Each year, the Governor General’s Awards in Commemoration of the Persons Case honour six Canadians for their outstanding contributions in promoting women’s equality. Of those six awards, one is a Youth Award for a candidate between 15 and 25 years of age, who has demonstrated leadership and excellence in his or her field in either a paid or unpaid capacity, and advanced the cause of equality of girls and women in Canada.


Third-year Osgoode LLB student Seema Shah (left), 24, has been chosen to receive this year’s Youth Award. She will be presented with an engraved medal, representing the “Famous Five” Alberta women whose landmark victory in 1929 paved the way for women to serve in the Senate and in other aspects of public life, at a ceremony presided over by Governor General Michaëlle Jean at Rideau Hall in Ottawa on Oct.18. Shah will also take part in a luncheon meeting with Beverley Oda, federal minister of Canadian heritage & status of women. Shah, along with her fellow award recipients, will be introduced in the House of Commons. Later in the day, Shah will be a guest at a special celebratory dinner hosted by Noël Kinsella, speaker of the Senate.

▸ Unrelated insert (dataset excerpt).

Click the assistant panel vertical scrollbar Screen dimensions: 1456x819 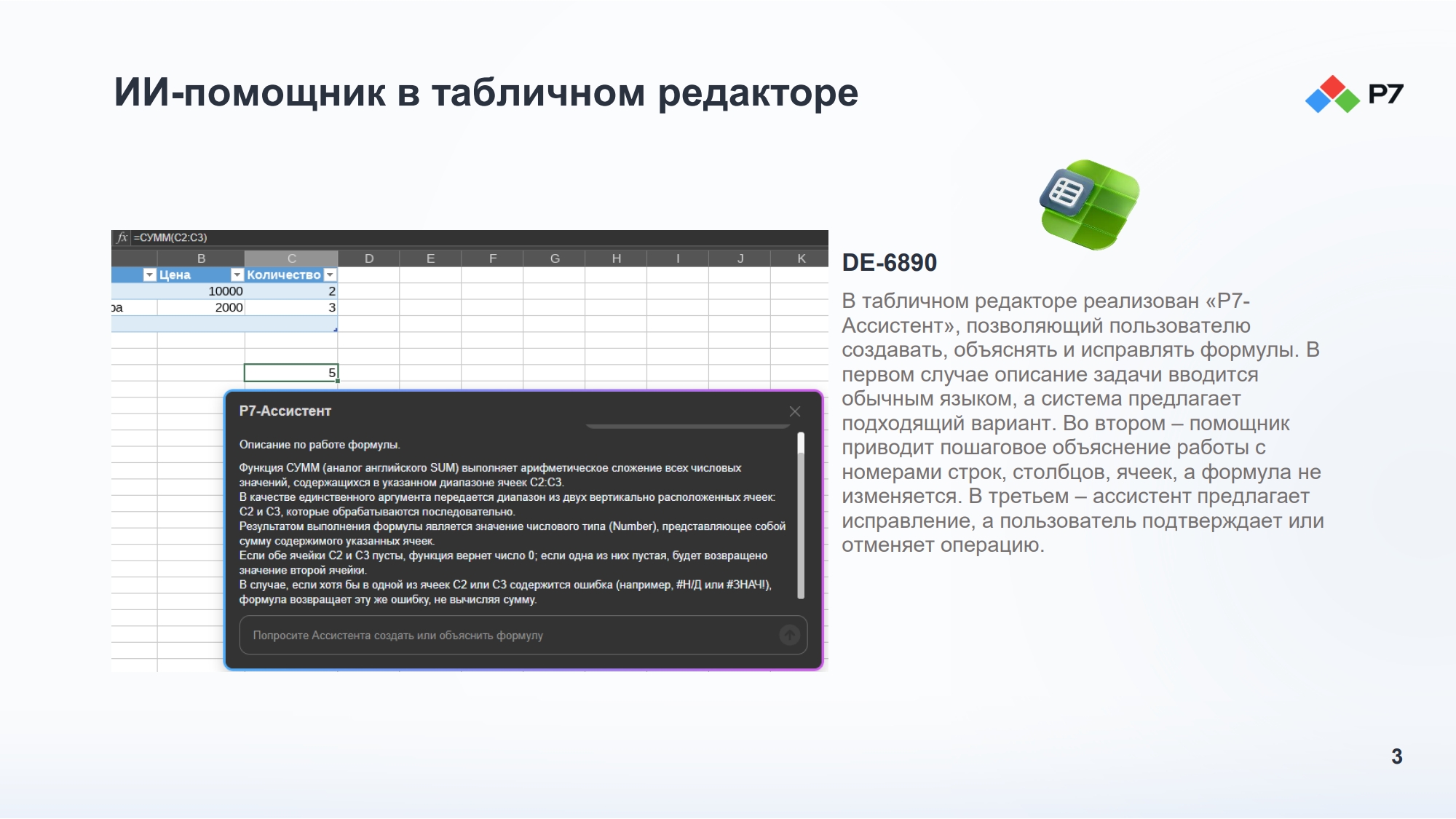click(801, 515)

Right: Governor General’s medal that will be presented to Shah


“Osgoode prides itself on being a socially engaged law school and we aspire to make a difference in the world,” said Patrick Monahan, dean of Osgoode Hall Law School. “When our students, faculty and staff demonstrate an ethic of service to society, we are all richer for it. Thank you, Seema, for your fine example and congratulations on this great honour.”


Osgoode Professor Benjamin Richardson, who nominated Shah for the award, said her extensive work on women’s issues has been carried out at Parkdale Community Legal Services, where she advocates for women with physical and mental disabilities and women subjected to various types of abuse. Shah also works with the Women’s Legal Education Action Fund (LEAF) where she promotes gender equity through the Canadian legal system; the Pro Bono Students Canada, which she was involved with from May 2005 to May of this year; and with the Community & Legal Aid Services Program, as duty counsel in the fall of 2005.

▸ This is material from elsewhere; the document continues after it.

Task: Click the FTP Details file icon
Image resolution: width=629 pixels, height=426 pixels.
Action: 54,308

Shah, as Chair of the Gender Equity Committee at McMaster University in 2003, directed a two-day White Ribbon Campaign to end violence against women. She also worked at Riverdale Immigrant Women’s Centre during the summer of 2001 and served as a member of the Toronto Planning Committee of the Ninth International Women’s Health Conference, which took place in Toronto in August 2002.